I was staring at while she said this. Her voice had dropped, low and earnest, and she had leaned toward me a little as if she were imparting a secret. “I really believe,” she continued, “that really crazy impossible things can work out, as long as somebody has the guts to go after them. So I /do/ think we can have peace. Even if it starts out small, by getting rid of weapons. That’s the first step to changing the hearts of people.” Her lips curved into a slow, sad smile that didn’t reach her eyes. “It’s not going to be a grand production, I’m afraid. It’s going to be hard work, and it’s going to take time.”
Changing the hearts of people. That was what Treize had said, and Milliardo too. They’d both failed at it. But maybe she was right, about it being a process. Maybe the way to change people wasn’t to cow them into submission with the fear of destroying the world—maybe that was just the first step of many.
I’m not saying I was convinced right away or anything. Just that it gave me something to think about.
Then she was rubbing my shoulders again. I think I might have purred. “You know,” she said thoughtfully after we’d both been silent for a moment, “if you get too lonely, you can always run away and join the circus.” I twisted around so I could see her face, and she shrugged a little. “The accommodations aren’t what you’re used to, but the food’s pretty good, and more importantly it’s good company.”
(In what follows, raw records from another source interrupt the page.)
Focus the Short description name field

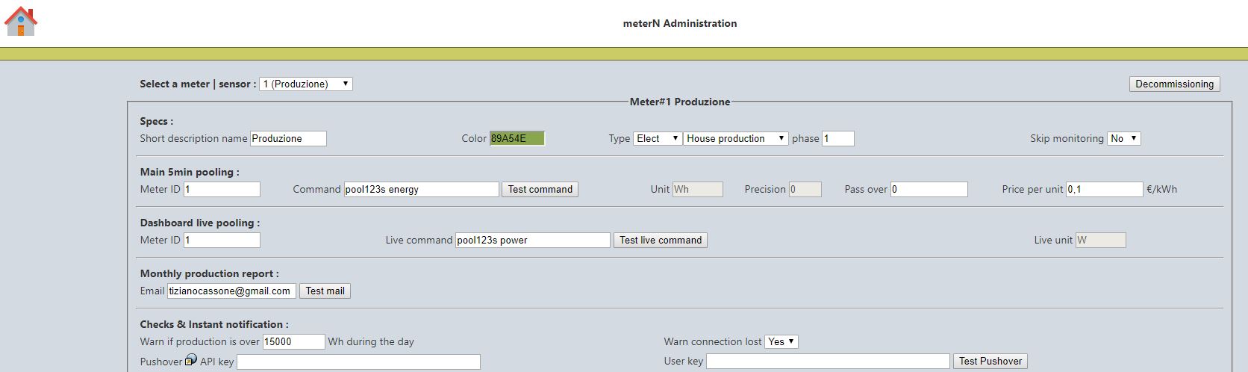click(x=288, y=138)
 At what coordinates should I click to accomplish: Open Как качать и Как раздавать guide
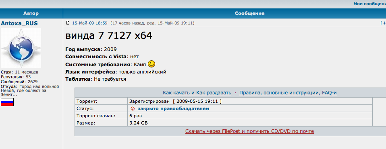[197, 93]
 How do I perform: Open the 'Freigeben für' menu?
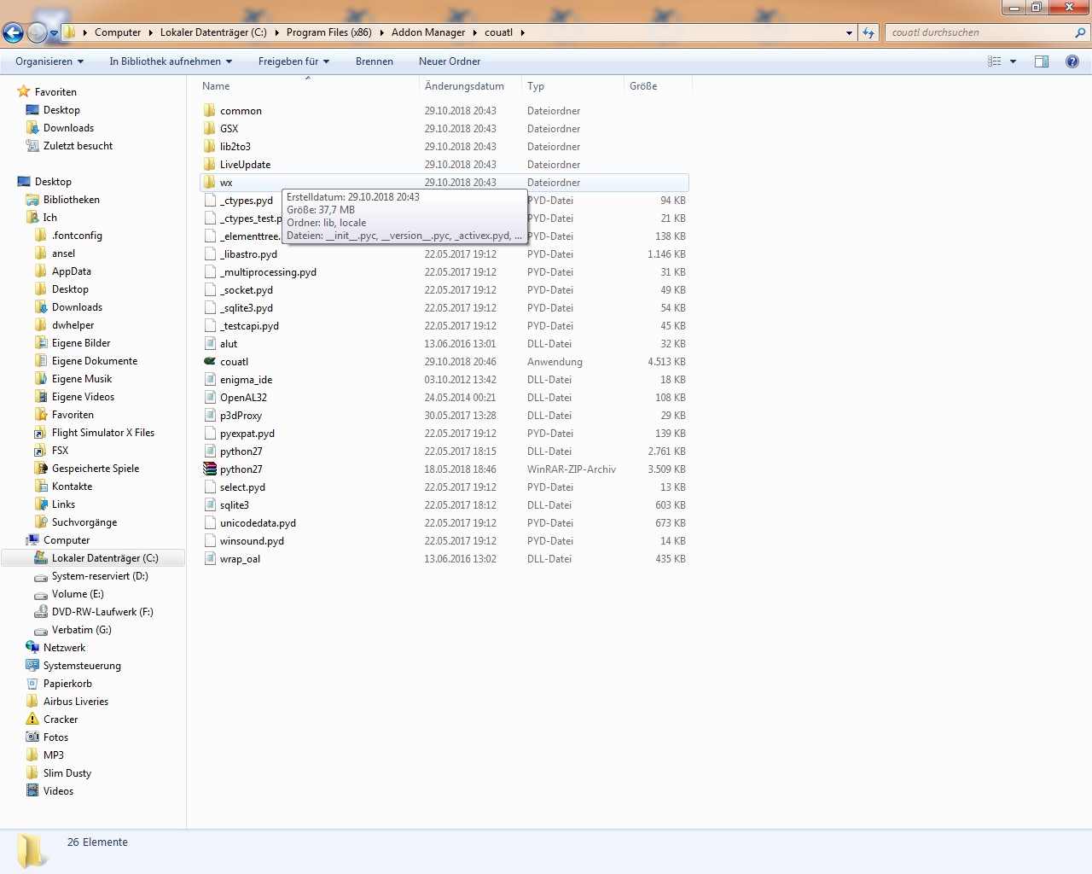(x=293, y=61)
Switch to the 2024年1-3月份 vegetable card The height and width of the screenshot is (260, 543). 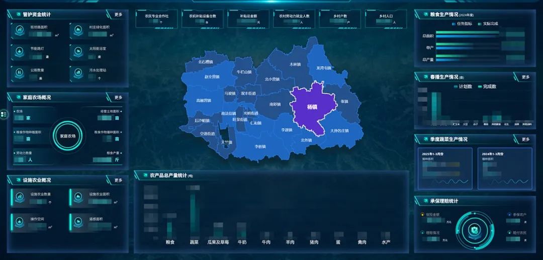pyautogui.click(x=505, y=168)
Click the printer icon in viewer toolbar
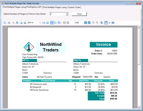 [x=9, y=23]
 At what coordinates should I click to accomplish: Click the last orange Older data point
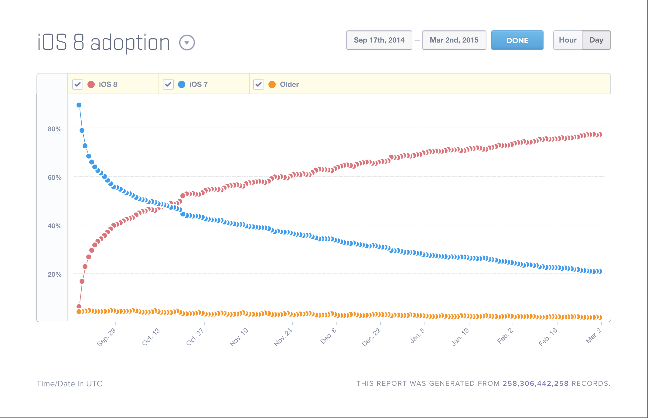pos(600,317)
I think my heart stopped. Was she asking if I wanted to stay? “Wouldn’t I get in the way?”
That shrug again, just a ripple of her shoulder, flowing all the way down to the slender fingers kneading at the back of my neck. “I don’t think so. Actually I think it’d be kind of nice...Trowa doesn’t need me anymore, he’s got Quatre. I seem to have a thing for taking in strays.”
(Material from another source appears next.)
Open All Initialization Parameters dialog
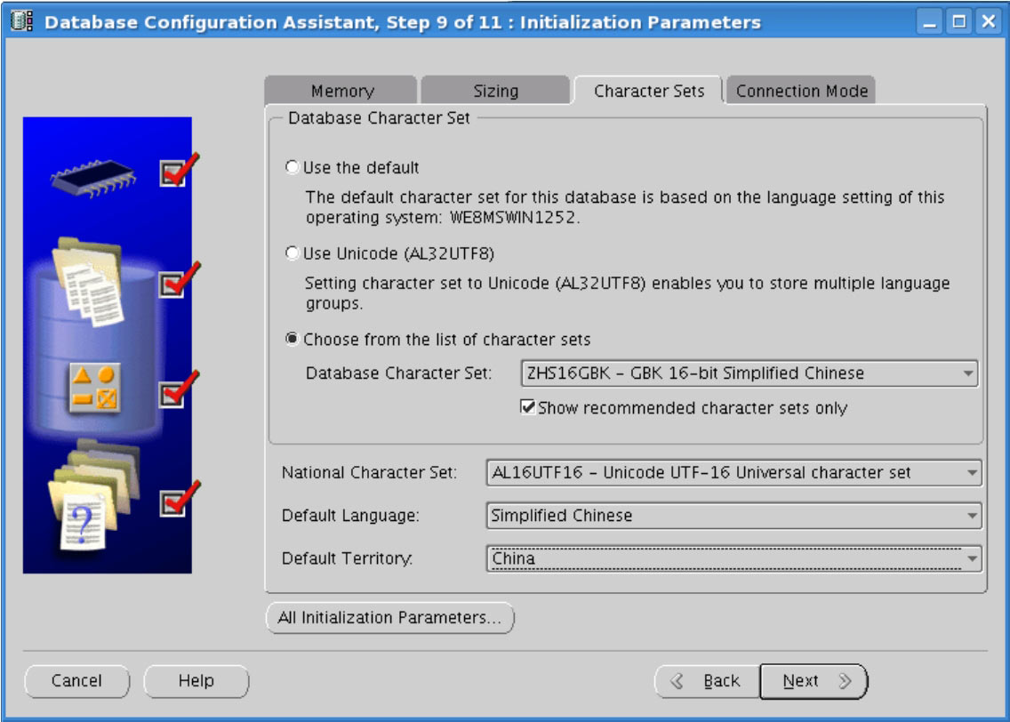click(389, 618)
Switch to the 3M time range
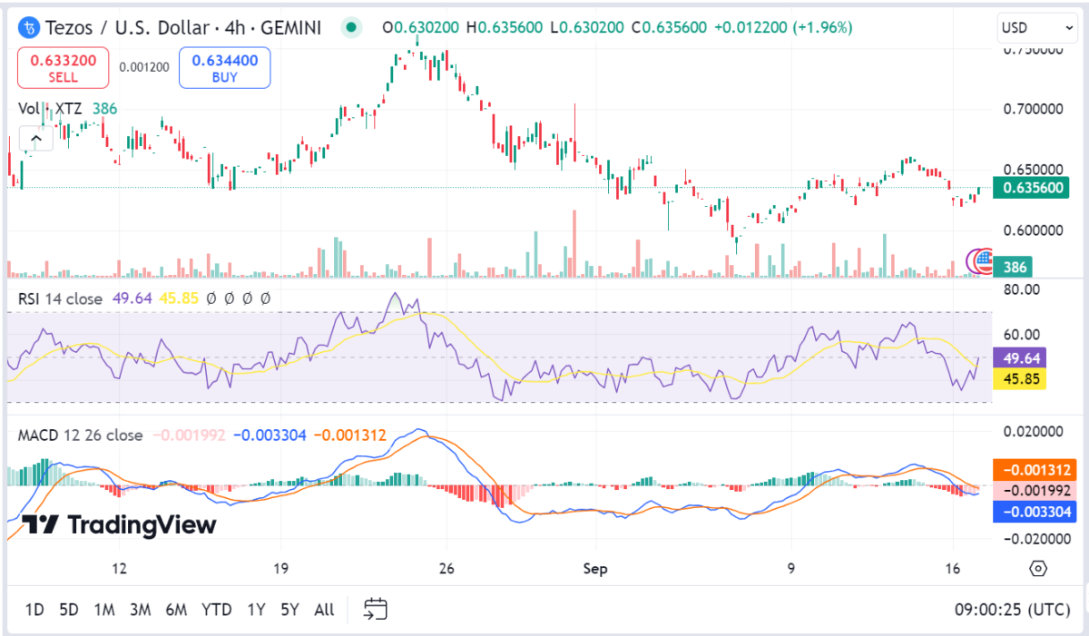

She said it so mildly, with a touch of self-deprecation, and I found I couldn’t be offended at being called a stray. “I—I’ll have to think about it. I might do that.”
We talked for a while longer after that. It had been a long time since I’d had anyone to talk to this way—someone who didn’t have an agenda or any ulterior motives except to find a pleasant way to pass a bit of time. I was sleepy, but also disappointed, when finally she stood up and motioned me back into the trailer.
She yawned, dragging her wrist hastily across her mouth to cover it. She was adorable. “I’m really tired. But it was nice, talking to you. Merry Christmas, Dorothy.”
“Merry Christmas.” I went back into her room, and curled up in her warm blankets, and wondered what it would be like to live in a trailer like this...if I’d be able to get used to it.
And after Christmas I went home. Back to Relena, who was still pining for Heero. This time I found it didn’t hurt to hear his name nearly as much as I remembered. Everyone else continued to ignore me unless it was absolutely imperative they say something polite, except for Quatre, who still kept trying to look out for me. That didn’t bother me as much anymore either. After all, he was just trying to take the first crazy, reckless step.
But lately I’ve been thinking it’s time for me to take a wild chance myself.
I think I want to run away and join the circus.